### GIVEN DATA
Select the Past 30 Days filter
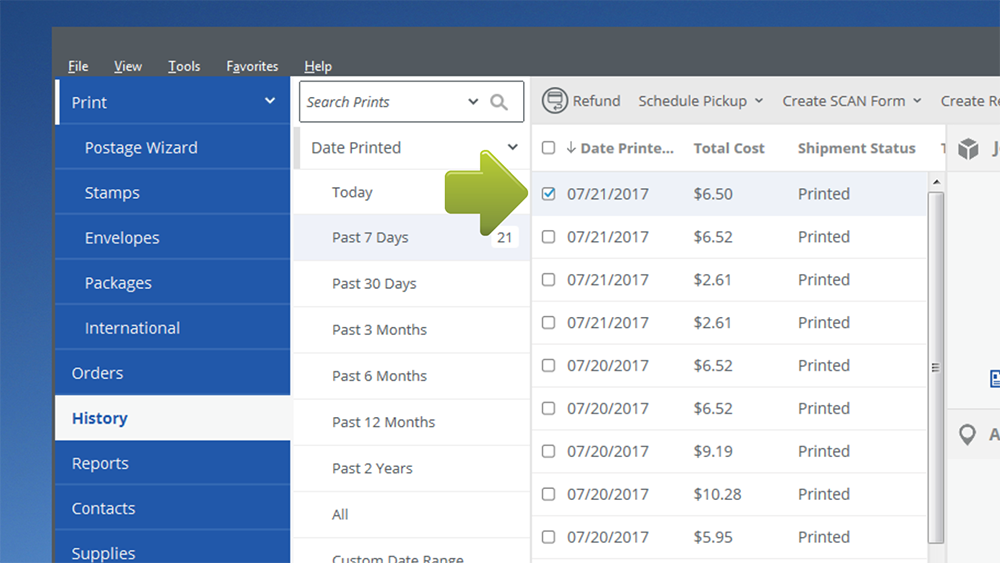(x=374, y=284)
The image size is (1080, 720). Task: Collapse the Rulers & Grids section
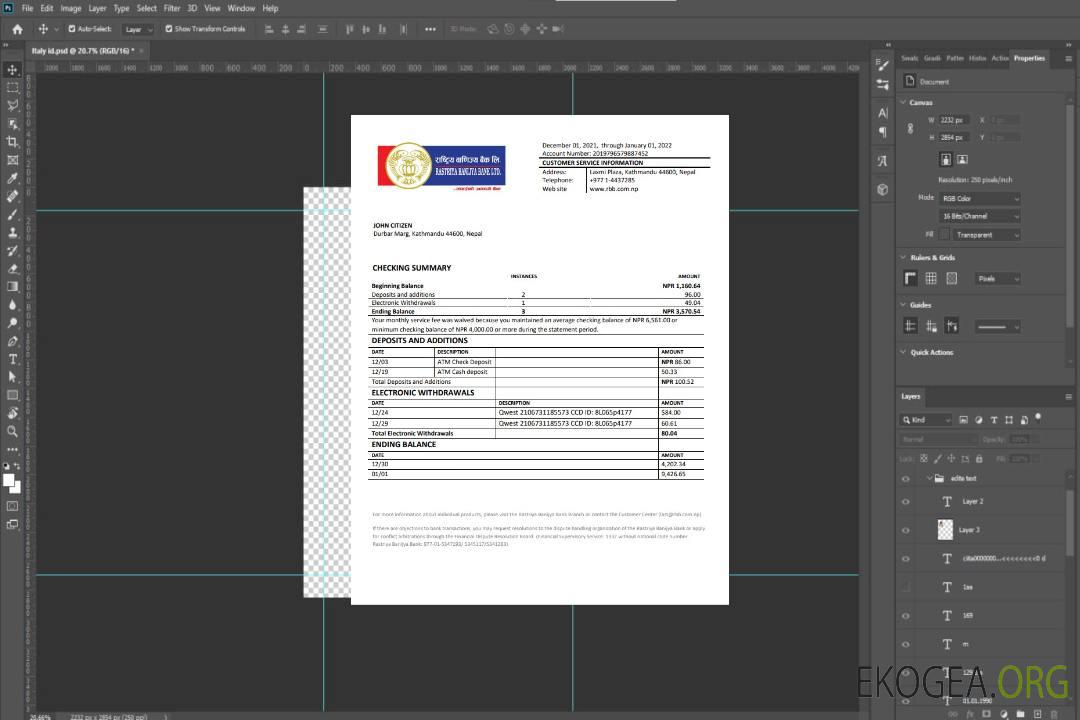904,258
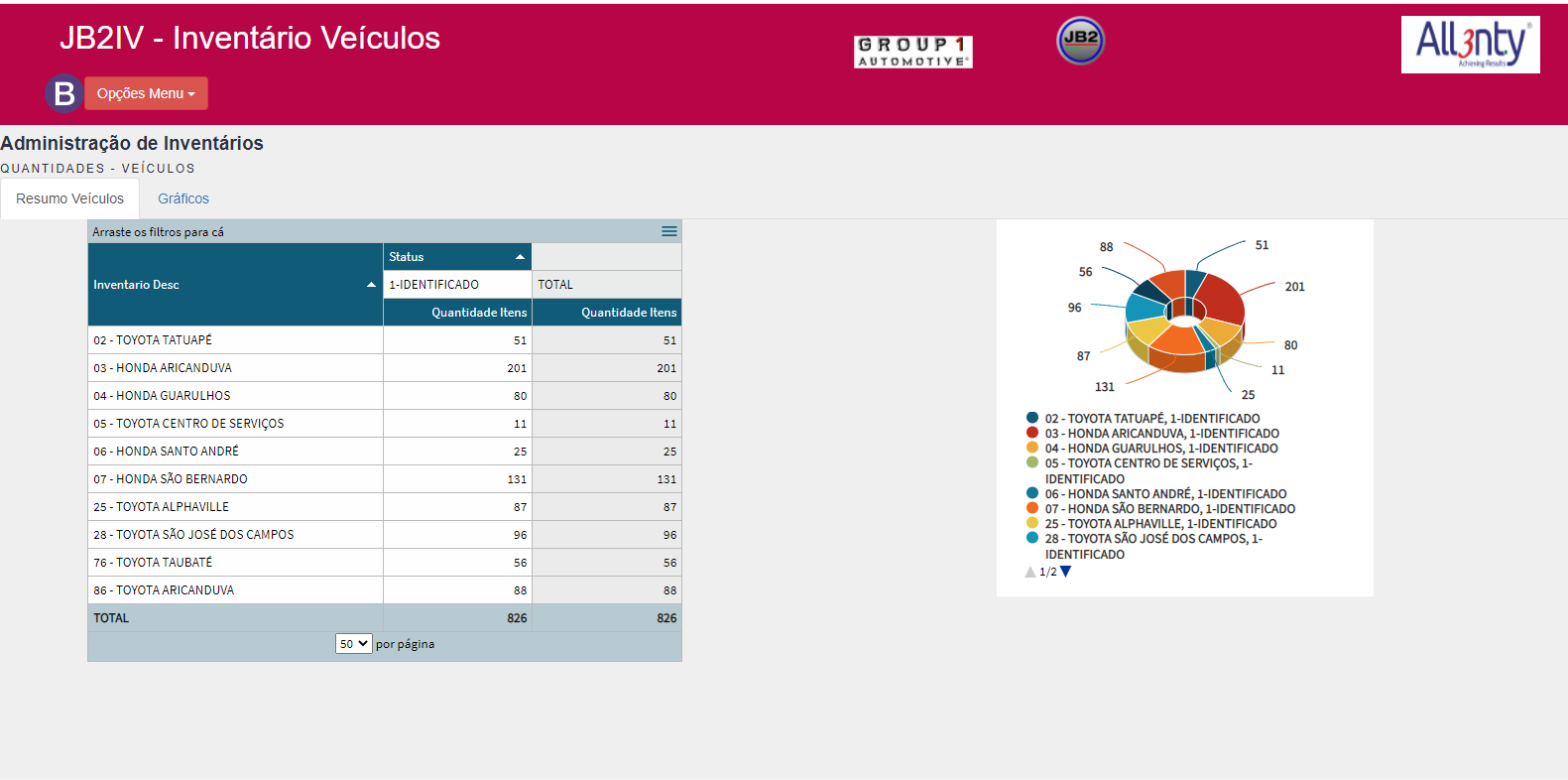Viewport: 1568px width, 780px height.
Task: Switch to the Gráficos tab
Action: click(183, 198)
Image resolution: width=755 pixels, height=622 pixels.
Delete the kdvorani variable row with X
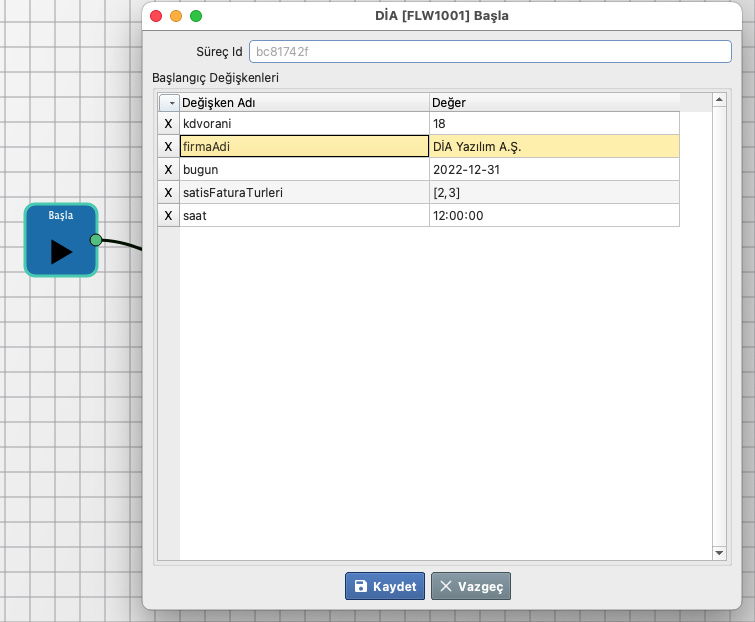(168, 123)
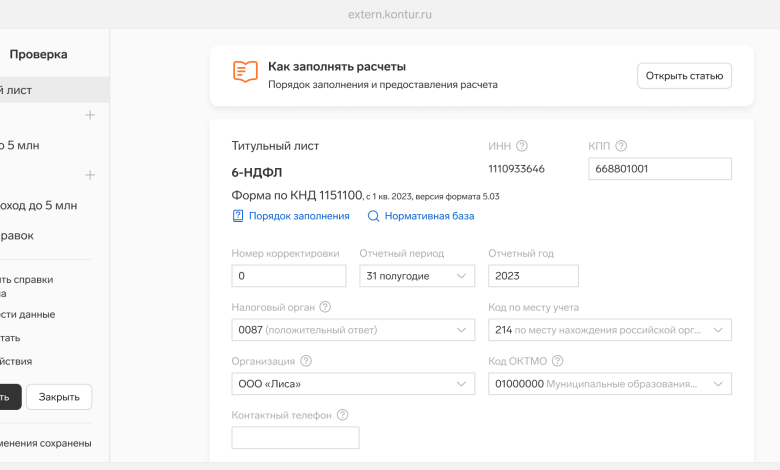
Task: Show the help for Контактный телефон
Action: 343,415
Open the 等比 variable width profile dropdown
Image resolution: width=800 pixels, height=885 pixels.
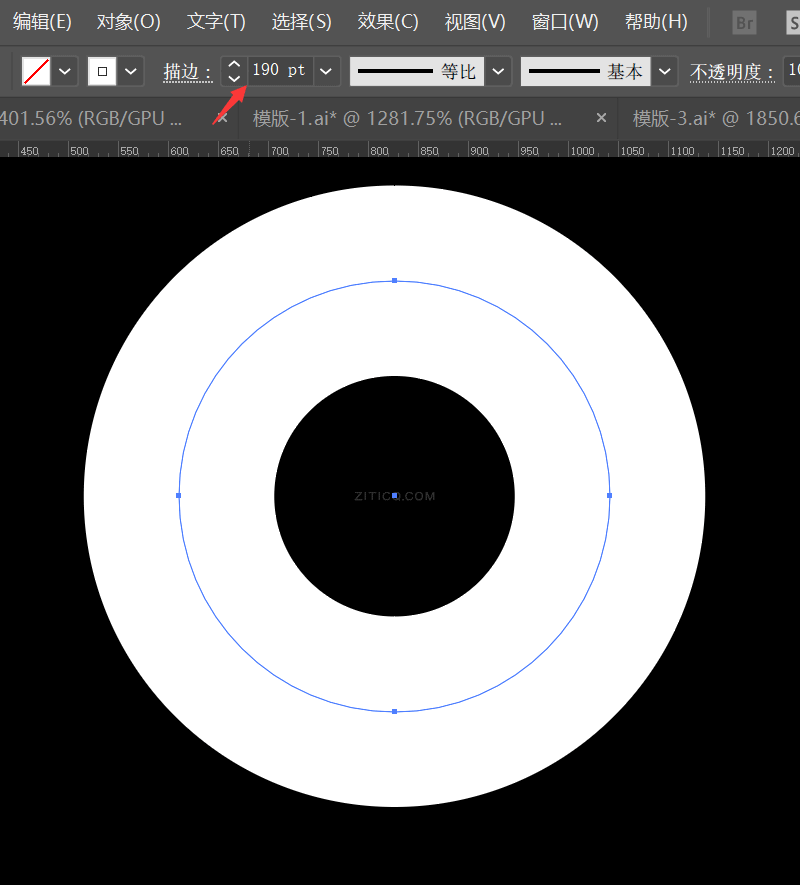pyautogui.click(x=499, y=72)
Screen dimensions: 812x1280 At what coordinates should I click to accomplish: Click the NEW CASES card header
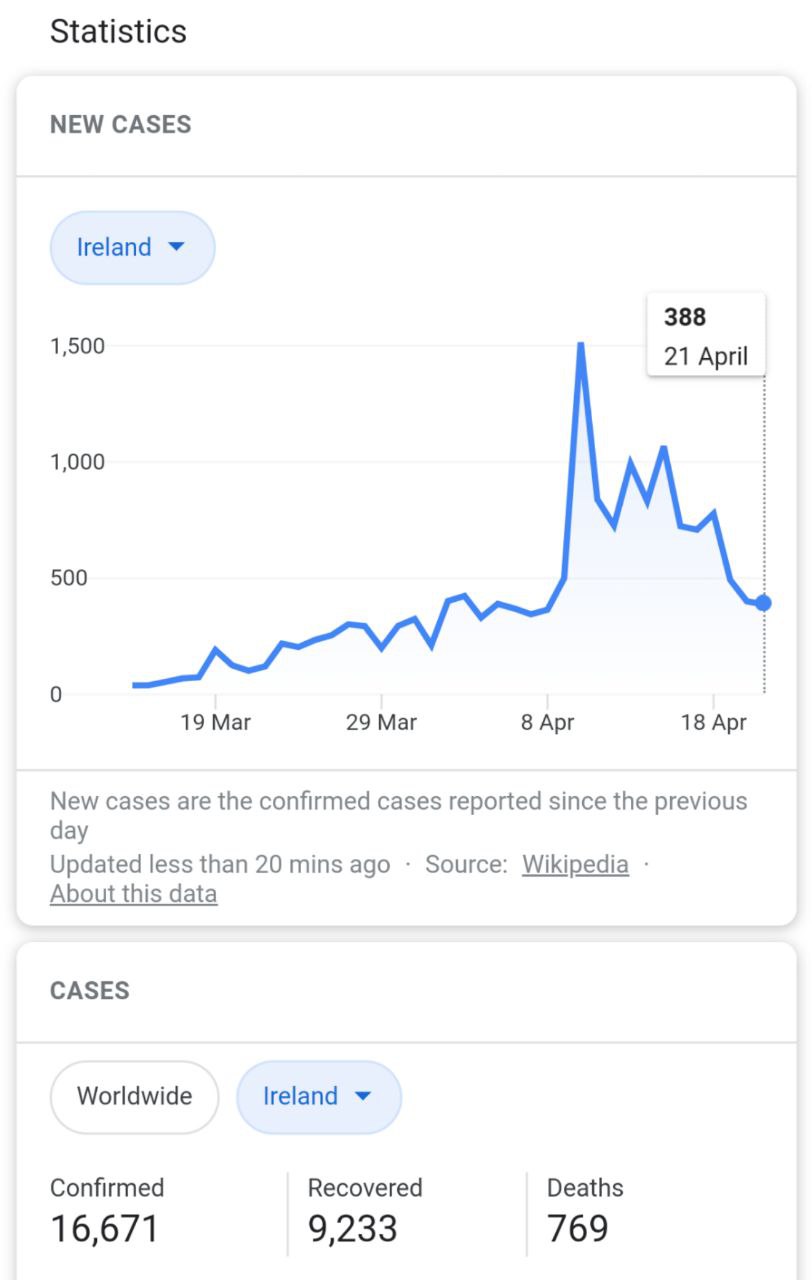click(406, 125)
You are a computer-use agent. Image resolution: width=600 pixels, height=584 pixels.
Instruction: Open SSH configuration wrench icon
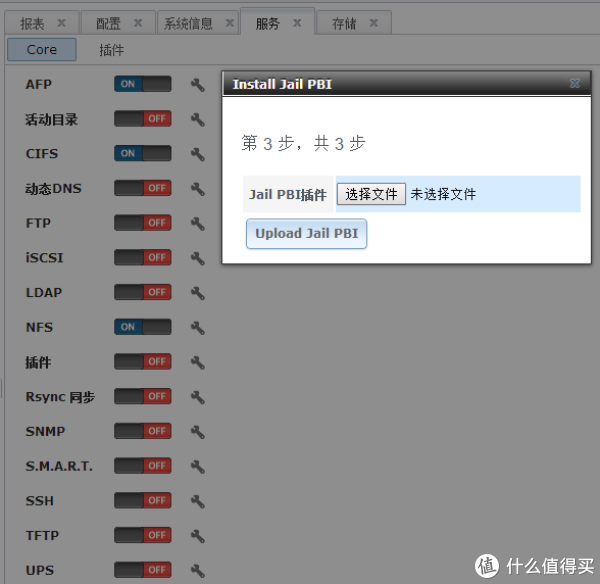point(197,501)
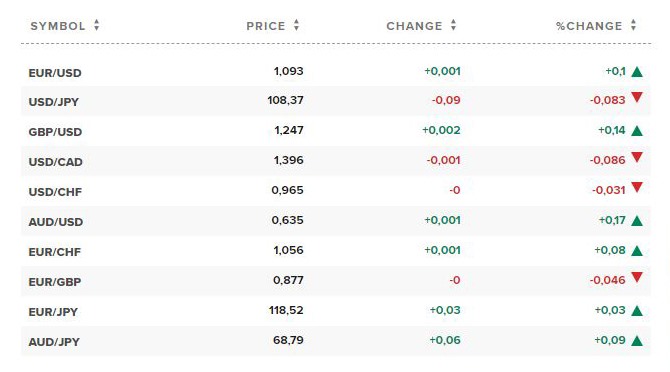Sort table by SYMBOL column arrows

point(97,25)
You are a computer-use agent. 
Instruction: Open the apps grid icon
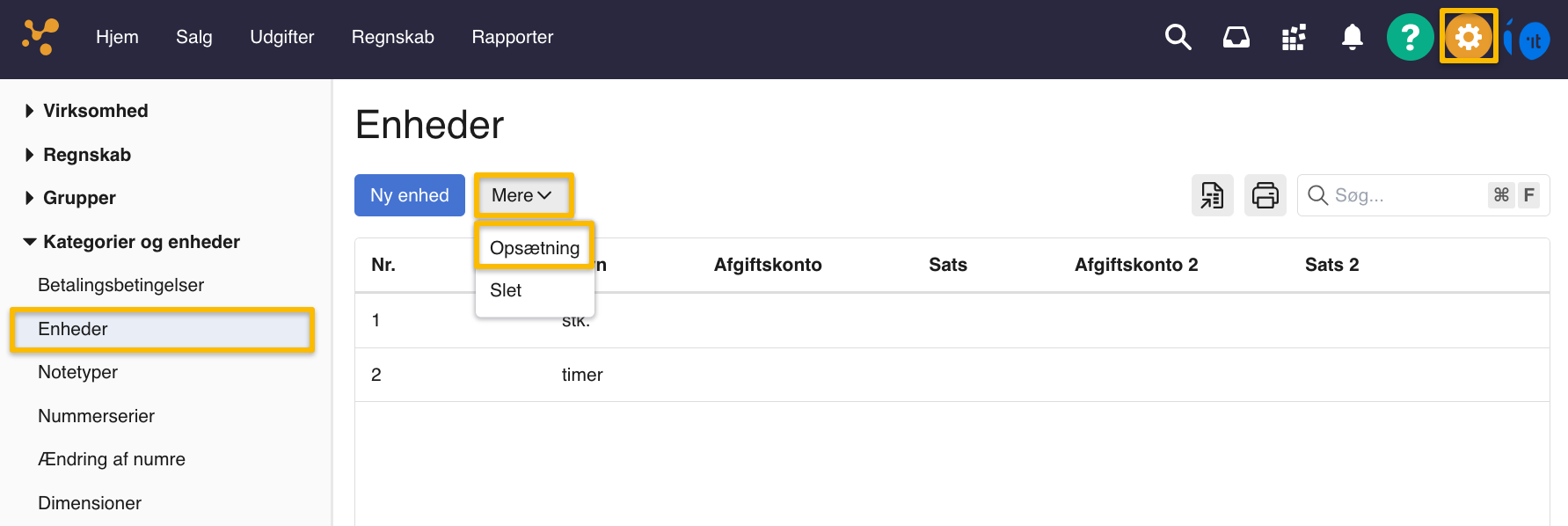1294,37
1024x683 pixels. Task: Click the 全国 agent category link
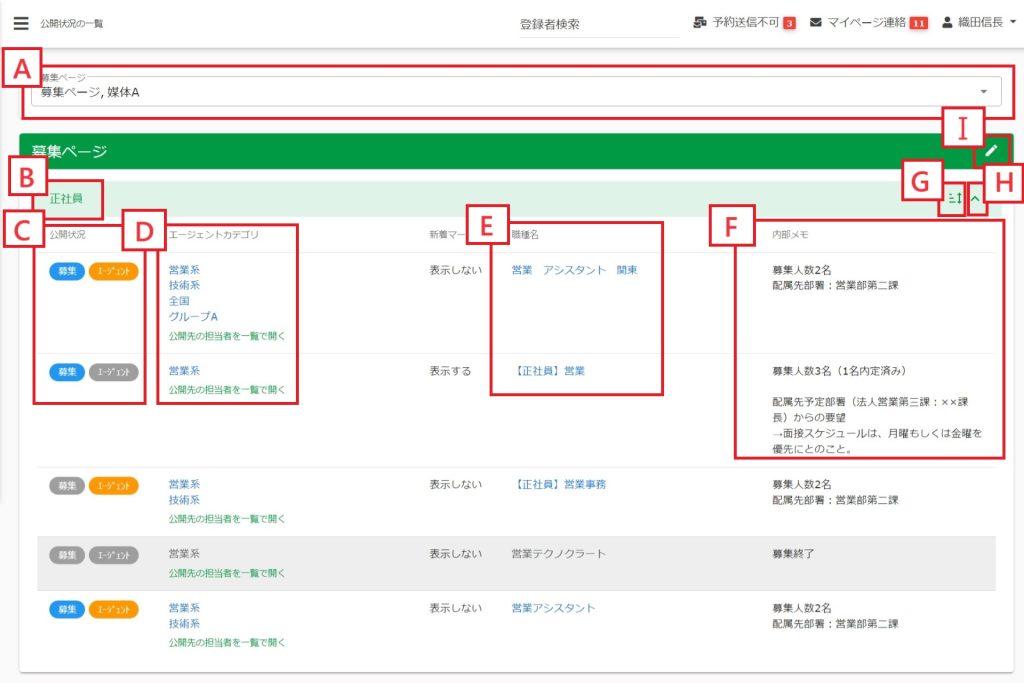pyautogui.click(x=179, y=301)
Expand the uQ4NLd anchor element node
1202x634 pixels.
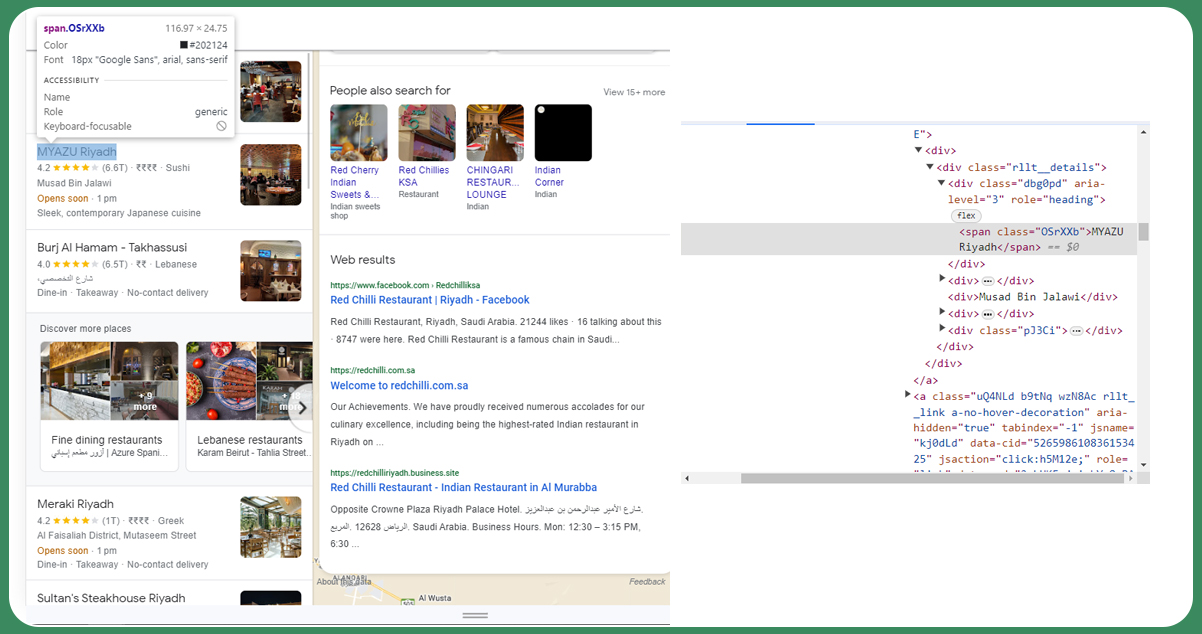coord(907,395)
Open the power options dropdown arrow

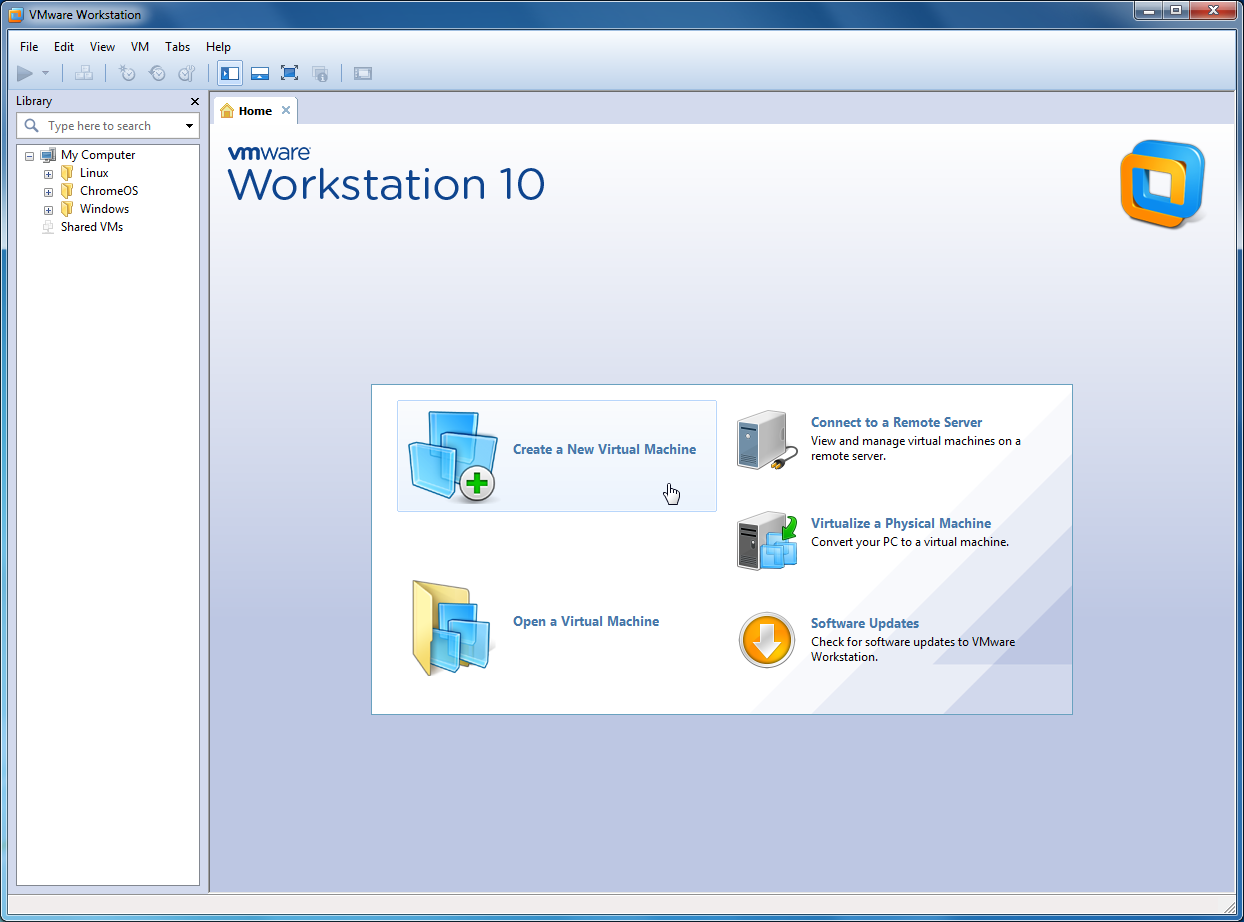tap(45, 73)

### WHAT THE EXERCISE ASKS
Each line above with the word "computer" must be returned.

### RESPONSE TO THE EXERCISE
You are a computer-use agent. Image resolution: width=600 pixels, height=584 pixels.
You are a computer-use agent. 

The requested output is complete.